How To Be a Pedestrian
Until recently, the only way for most people to get to most places was on foot. Horses were too expensive, and trains, planes, and cars didn’t yet exist. “Shanks’ Pony” was a jocular way of referring to walking.
But with the development of modern street-traffic, among the automobiles, trucks, buses, motorcycles, and regular bicycles, there emerged what can only be called a new kind of vehicle – the Pedestrian. As a vehicle, it had many advantages. It was extremely maneuverable. It could stop, start, and turn faster than anything else on the road. Unfortunately, it was also more vulnerable, and special provisions had to be made, to separate it, as much as possible, from all the other forms of traffic. At ground level, there were “cross-walks,” where the only actual protection was in the form of laws requiring other traffic to stop while pedestrians were crossing. Much safer, but much more costly, were underground tunnels and overhead bridges.
But many streets, especially in urban areas, had special pathways, on one or both sides, which were reserved for pedestrians. They were called “sidewalks,” and cars, horses, and even bicycles, were banned from them – although I myself have contrary feelings about the bicycle usage. However, since many houses and other buildings have their own garages or parking areas, cars must be allowed to cross the sidewalks, usually on “driveways,” which creates an additional hazard
In the days when there were many horses on the streets, there were numerous on-street “parking places” for them, frequently (especially in wealthier neighborhoods) in the form of a single large carved rock, with a steel ring, to serve as a “hitching post” to which your horse could be tied. In our town, there are still a surprising number of these historical relics, which obviously haven’t been used for many years, but which for some reason have been left in place. It may be just that they’re not in anybody’s way, and would cost too much to remove. But local history is not always so cherished.
Nowadays there are more modern hitching posts – poles and racks for locking bicycles to and charging stations for the batteries of electric vehicles.
Where there are sidewalks, there will also probably be curbs, and where there are curbs, you will inevitably find street gutters, which are mainly intended to carry rainwater to sewer drains. A secondary usage by the general public is as a dumping area for small pieces of trash and other debris. This has given rise to our idiomatic use of the term “gutter” to refer to something disdained and repugnant. Thus we have the most sensational kind of journalism being characterized as the “gutter press” and the most wretched type of lifestyle can be described as “living in the gutter.”
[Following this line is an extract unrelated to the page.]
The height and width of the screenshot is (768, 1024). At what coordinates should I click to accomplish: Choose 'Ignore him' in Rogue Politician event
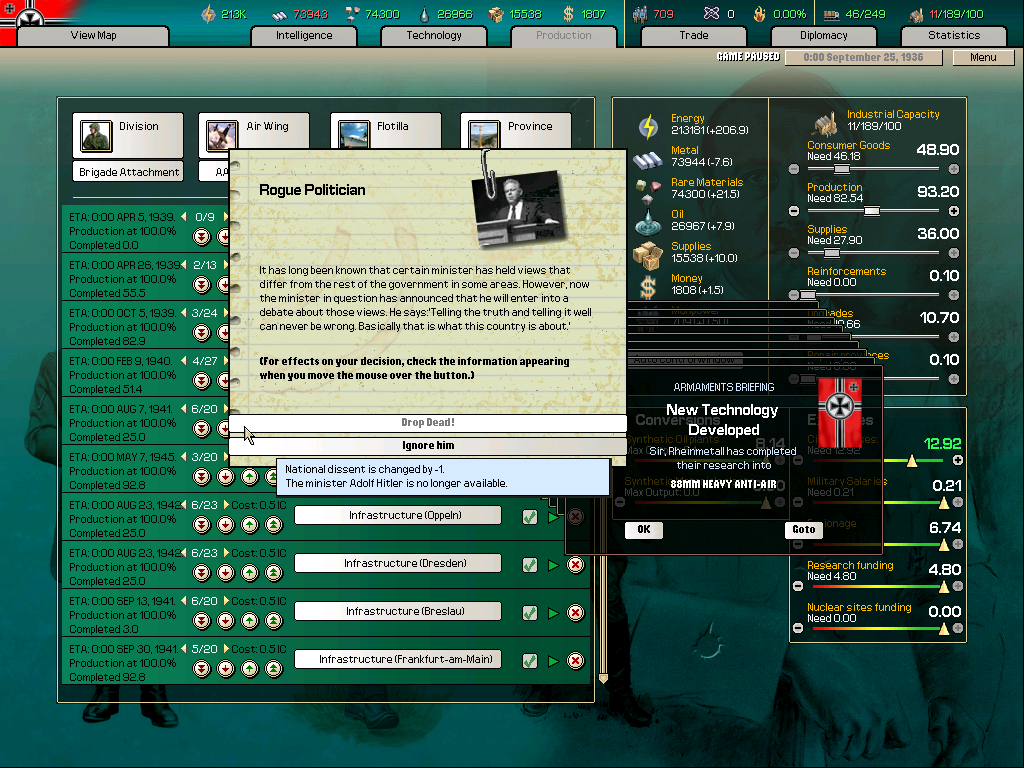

Sidewalks have a surprisingly ancient history, going back thousands of years. One well-preserved specimen still to be seen (I have walked on it myself) is in the ruins of the Roman city of Pompeii, destroyed by a volcano in 79 A.D. In the capital city of Rome, pedestrians were so numerous, and vehicular traffic so prolific, dangerous, and noisy, that it was actually banned from the city center at certain times.
But to be an authentic pedestrian, there are two things you usually need: feet and footwear. Concerning feet, it has always seemed strange to me that the part of the body which bears all the weight and has most direct contact with the ground, and which you would therefore expect to be the toughest, is actually one of the most sensitive and tender – the sole.
Feet are also a religious and cultural item. Some groups have taboos about showing the feet. In the Arab world this is a common prejudice, and it explains why it is very hard to find a podiatrist in Saudi Arabia.
In the lore of shoes, one interesting fact is that our words “sabotage” and “saboteur” derive from the French “sabot,” which was a kind of wooden shoe once worn by many laborers. There are various theories about how, at times of industrial strife, a sabot might have been used to clog machinery, or in some other way, interfere with production.
The best shoe joke I know is attributed to Jack Handey and comes as a piece of wise advice: “Before you criticize a man, first walk a mile in his shoes. Then, when you criticize him, you’ll already be a mile away – and you’ll have his shoes!”